The researchers also found that younger adults are more envious over looks and for a wider range of other reasons, as compared to older adults.
"Envy can be a powerful emotion,” said study co-author Christine Harris, psychology professor at the University of California, San Diego, US.
"We wanted to investigate envy not only because it is subjectively experienced as negative but also because it has been suggested as motivation for a whole host of events - from fairy tale murder to, in modern times, the force behind the Occupy Wall Street movement,” Harris noted.
The findings are based on two studies: the first surveyed more than 900 people from 18 to 80 years, and another of 800 more in the same age group to remember when they had been the target of envy.
The researchers found that envy declines with age -- about 80 percent of people less than 30 years were reported feeling envious in the last year. By age 50 and over, the figure went down to 69 percent.
Young people reported more frequently feeling envious over looks and romance as well as achievement at school and social success.
While 40 percent of participants under 30 envied others for their success in romance, fewer than 15 percent of those over 50 said the same.
"Envy of monetary success and occupational success was common across all age groups," Harris said.
Men did envy occupational success more often than women, while women envied looks more often than men, the findings showed.
The study was published in the journal of Basic and Applied Social Psychology.

**Information supplied:**
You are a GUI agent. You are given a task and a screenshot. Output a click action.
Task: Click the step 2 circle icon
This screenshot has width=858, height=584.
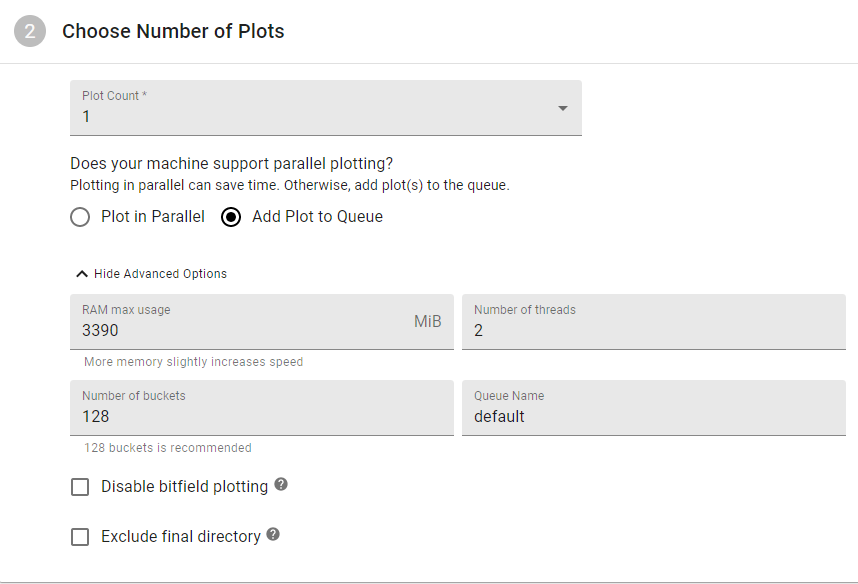(x=30, y=31)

**Instructions to follow:** Repeat word for word the stretch of the article on envy from "Men did envy" through "Applied Social Psychology.".

**Answer to the exercise:**
Men did envy occupational success more often than women, while women envied looks more often than men, the findings showed.
The study was published in the journal of Basic and Applied Social Psychology.